**What the task asks:** Print, in exact form, the lines below from the one containing "Given: Expand the AIRLINE filter dropdown" through the one containing "Click the last", and omit all others.

(Data entries)
# # # #
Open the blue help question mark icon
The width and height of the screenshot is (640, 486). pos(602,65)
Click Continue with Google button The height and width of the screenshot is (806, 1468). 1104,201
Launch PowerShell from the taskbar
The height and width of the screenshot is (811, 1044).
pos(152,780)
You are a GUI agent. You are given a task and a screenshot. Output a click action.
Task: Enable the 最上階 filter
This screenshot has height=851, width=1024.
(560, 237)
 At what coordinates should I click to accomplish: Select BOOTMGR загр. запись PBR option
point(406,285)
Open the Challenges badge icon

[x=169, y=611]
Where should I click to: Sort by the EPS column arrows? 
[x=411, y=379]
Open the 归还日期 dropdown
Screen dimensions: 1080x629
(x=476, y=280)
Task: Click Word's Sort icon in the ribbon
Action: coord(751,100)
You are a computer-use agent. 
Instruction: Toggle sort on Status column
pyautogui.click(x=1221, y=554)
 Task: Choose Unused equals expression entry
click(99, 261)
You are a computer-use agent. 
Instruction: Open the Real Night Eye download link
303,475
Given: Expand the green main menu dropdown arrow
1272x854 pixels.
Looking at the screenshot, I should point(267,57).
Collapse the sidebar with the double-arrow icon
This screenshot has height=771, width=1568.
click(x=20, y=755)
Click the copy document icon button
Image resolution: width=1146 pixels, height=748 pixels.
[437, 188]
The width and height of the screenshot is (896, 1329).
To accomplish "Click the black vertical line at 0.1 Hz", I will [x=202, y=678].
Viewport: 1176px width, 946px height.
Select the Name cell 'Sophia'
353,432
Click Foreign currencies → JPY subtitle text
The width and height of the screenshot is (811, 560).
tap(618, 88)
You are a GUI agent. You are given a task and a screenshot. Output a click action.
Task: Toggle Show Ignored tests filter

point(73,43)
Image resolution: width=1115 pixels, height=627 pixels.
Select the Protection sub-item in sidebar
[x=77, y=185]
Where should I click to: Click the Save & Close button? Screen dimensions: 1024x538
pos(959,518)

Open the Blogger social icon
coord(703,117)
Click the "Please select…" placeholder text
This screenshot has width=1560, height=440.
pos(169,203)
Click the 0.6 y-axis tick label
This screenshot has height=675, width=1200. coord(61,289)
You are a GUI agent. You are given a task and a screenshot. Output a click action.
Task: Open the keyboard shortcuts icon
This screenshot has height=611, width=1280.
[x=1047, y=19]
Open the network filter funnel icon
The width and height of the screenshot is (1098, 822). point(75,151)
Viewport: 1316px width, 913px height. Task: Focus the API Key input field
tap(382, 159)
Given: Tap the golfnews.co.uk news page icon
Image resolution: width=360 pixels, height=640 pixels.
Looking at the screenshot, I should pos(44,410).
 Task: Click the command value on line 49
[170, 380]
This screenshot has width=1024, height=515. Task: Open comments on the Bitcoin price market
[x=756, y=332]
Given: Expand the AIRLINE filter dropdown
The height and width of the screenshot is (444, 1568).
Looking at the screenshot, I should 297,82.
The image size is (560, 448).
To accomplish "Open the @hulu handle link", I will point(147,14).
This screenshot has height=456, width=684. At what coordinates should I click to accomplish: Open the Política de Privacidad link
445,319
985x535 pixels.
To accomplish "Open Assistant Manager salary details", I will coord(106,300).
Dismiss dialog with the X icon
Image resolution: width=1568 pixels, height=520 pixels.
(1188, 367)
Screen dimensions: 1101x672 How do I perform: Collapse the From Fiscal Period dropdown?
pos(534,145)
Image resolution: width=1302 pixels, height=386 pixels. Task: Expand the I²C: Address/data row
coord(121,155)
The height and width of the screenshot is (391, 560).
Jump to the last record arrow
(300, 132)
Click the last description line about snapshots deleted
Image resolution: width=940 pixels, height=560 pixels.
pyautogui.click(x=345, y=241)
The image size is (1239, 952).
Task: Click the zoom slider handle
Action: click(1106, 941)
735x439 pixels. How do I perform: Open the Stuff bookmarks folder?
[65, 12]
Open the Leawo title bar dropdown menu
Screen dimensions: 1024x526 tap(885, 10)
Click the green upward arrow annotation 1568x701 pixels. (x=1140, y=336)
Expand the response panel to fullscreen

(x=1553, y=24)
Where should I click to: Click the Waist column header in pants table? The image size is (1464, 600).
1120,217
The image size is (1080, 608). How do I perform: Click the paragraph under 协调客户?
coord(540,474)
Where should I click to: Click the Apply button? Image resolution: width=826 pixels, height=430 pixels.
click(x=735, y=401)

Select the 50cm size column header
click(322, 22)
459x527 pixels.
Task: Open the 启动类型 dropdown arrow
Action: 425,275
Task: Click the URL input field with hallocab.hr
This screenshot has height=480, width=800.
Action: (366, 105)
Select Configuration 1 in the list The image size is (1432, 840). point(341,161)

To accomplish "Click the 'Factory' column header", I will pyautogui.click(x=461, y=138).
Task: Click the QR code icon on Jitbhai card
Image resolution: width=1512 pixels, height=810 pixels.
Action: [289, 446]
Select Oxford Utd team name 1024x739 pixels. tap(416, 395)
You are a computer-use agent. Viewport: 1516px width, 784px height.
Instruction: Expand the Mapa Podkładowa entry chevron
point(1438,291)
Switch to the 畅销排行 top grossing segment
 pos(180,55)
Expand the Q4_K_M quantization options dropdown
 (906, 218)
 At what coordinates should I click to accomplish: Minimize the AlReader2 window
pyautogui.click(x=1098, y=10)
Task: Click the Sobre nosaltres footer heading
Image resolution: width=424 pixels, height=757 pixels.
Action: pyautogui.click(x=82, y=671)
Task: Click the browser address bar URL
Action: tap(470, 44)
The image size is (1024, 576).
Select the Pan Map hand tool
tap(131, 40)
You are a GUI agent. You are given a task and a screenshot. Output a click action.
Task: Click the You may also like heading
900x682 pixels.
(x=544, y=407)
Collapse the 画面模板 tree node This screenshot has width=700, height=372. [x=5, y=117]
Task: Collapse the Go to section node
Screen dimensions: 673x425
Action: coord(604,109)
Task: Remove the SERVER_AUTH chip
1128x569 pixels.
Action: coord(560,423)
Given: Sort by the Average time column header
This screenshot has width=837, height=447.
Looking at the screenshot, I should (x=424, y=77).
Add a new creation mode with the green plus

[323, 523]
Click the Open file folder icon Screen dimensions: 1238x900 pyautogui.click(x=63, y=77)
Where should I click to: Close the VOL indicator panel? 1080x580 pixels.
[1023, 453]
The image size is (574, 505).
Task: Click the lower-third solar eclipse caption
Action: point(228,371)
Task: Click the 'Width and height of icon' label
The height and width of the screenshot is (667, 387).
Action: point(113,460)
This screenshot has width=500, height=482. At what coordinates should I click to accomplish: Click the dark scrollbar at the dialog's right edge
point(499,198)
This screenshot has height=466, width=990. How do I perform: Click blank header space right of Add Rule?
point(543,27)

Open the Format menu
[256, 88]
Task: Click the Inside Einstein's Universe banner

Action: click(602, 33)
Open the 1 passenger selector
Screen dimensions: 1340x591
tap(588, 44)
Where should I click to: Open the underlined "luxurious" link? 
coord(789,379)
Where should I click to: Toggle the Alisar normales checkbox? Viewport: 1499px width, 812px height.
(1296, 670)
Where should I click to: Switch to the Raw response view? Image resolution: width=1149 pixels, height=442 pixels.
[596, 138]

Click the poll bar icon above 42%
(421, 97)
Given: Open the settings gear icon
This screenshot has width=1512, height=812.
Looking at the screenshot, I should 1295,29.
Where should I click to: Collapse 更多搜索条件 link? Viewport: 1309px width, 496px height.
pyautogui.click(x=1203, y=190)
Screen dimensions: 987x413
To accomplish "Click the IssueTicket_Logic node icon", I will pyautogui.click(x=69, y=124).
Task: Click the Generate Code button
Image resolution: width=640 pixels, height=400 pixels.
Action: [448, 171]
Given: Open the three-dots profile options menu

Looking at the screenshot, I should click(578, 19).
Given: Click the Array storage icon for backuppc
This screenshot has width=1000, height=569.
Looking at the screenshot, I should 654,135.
# # # #
**Exercise answer:**
Given: Expand the AIRLINE filter dropdown
The height and width of the screenshot is (444, 1568).
Looking at the screenshot, I should 297,82.
The image size is (560, 448).
To accomplish "Open the @hulu handle link", I will point(147,14).
This screenshot has height=456, width=684. At what coordinates should I click to accomplish: Open the Política de Privacidad link
445,319
985x535 pixels.
To accomplish "Open Assistant Manager salary details", I will coord(106,300).
Dismiss dialog with the X icon
Image resolution: width=1568 pixels, height=520 pixels.
(1188, 367)
Screen dimensions: 1101x672 How do I perform: Collapse the From Fiscal Period dropdown?
pos(534,145)
Image resolution: width=1302 pixels, height=386 pixels. Task: Expand the I²C: Address/data row
coord(121,155)
The height and width of the screenshot is (391, 560).
Jump to the last record arrow
(300, 132)
Click the last description line about snapshots deleted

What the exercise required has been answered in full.